[Stored data]
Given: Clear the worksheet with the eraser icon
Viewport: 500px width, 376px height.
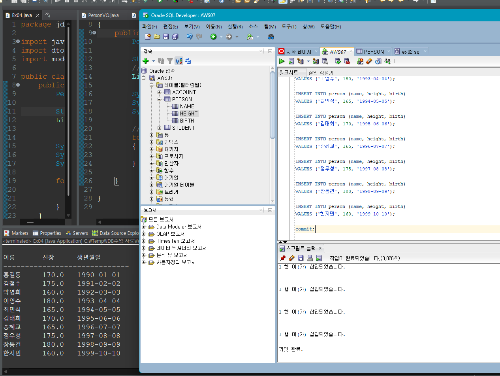Looking at the screenshot, I should tap(369, 61).

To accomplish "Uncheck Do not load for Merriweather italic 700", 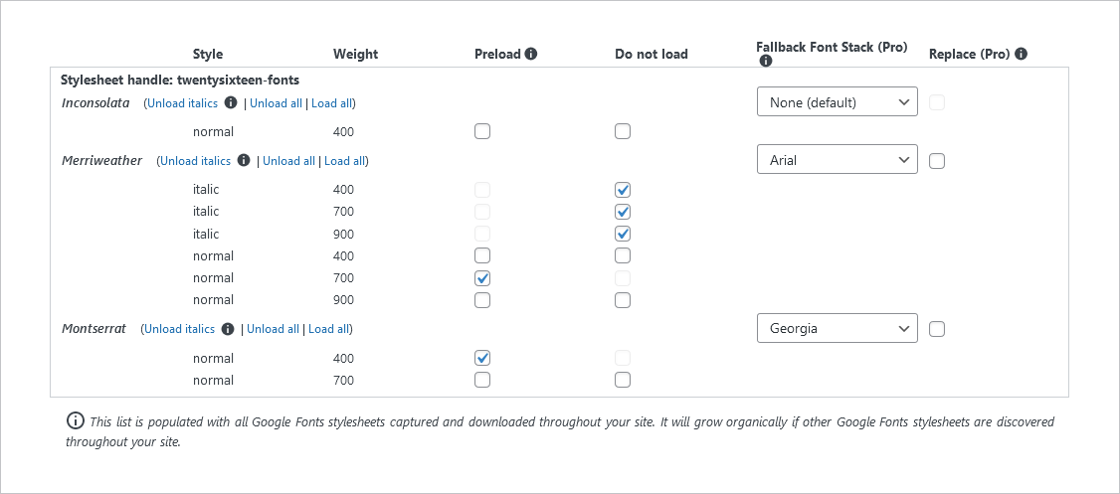I will [623, 212].
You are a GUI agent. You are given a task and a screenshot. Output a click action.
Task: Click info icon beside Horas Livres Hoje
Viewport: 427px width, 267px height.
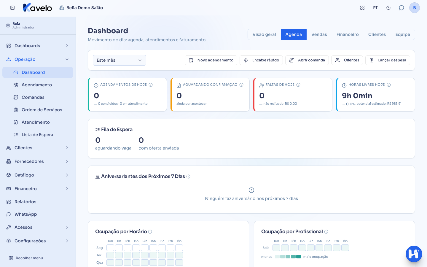tap(389, 85)
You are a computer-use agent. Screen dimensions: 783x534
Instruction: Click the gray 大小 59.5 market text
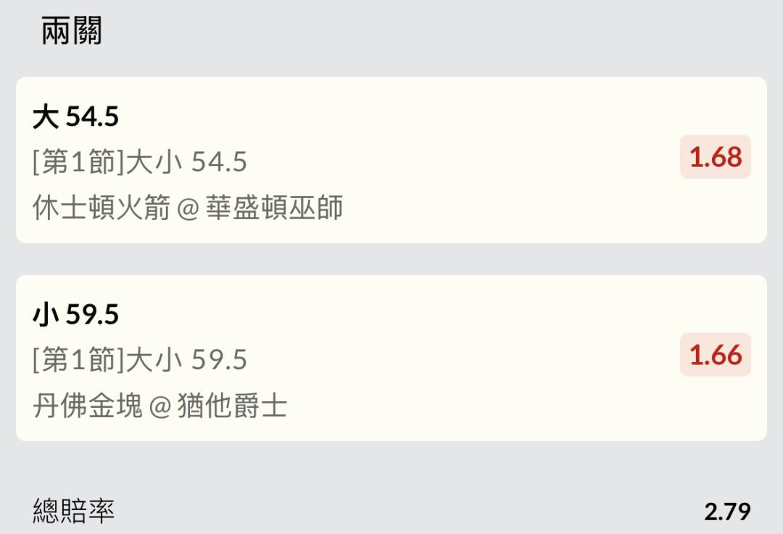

▶ _Exercise objective_: Exactly restate the lines from the one holding "You are a computer-use" to the final line of the records above, including both and excluding pictures.

▶ _Reply to the task_:
You are a computer-use agent. Screen dimensions: 783x534
Instruction: Click the gray 大小 59.5 market text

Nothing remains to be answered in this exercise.